#### [Exercise brief]
Everything from the line containing "The image size" to the end of the data must be duplicated word for word, and nothing else may appear.

#### [Provided entries]

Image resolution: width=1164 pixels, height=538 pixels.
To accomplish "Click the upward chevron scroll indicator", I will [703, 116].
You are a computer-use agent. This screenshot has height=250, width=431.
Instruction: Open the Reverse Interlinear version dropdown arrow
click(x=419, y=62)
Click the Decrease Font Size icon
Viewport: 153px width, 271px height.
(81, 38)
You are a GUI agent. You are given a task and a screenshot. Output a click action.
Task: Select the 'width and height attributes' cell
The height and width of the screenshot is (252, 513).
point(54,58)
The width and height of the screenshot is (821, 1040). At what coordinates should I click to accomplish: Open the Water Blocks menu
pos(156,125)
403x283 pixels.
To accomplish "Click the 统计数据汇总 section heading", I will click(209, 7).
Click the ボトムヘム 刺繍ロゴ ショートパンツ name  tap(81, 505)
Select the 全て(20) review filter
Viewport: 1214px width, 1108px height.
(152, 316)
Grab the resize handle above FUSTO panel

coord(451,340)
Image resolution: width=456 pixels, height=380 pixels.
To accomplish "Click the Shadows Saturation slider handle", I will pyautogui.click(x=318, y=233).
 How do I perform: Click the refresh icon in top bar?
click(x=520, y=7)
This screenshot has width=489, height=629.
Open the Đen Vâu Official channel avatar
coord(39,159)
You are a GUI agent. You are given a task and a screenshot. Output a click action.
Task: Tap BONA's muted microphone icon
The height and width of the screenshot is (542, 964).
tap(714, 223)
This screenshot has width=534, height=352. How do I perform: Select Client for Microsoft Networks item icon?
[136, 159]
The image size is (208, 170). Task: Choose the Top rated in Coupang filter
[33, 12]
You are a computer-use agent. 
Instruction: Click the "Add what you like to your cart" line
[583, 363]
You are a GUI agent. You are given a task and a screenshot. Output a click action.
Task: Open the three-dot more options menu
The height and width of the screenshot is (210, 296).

#### [Answer space]
The image size is (208, 170). Task: Choose the Top rated in Coupang filter
[33, 12]
You are a computer-use agent. 
Instruction: Click the "Add what you like to your cart" line
[583, 363]
You are a GUI agent. You are given a task and a screenshot. Output a click action.
Task: Open the three-dot more options menu
The height and width of the screenshot is (210, 296).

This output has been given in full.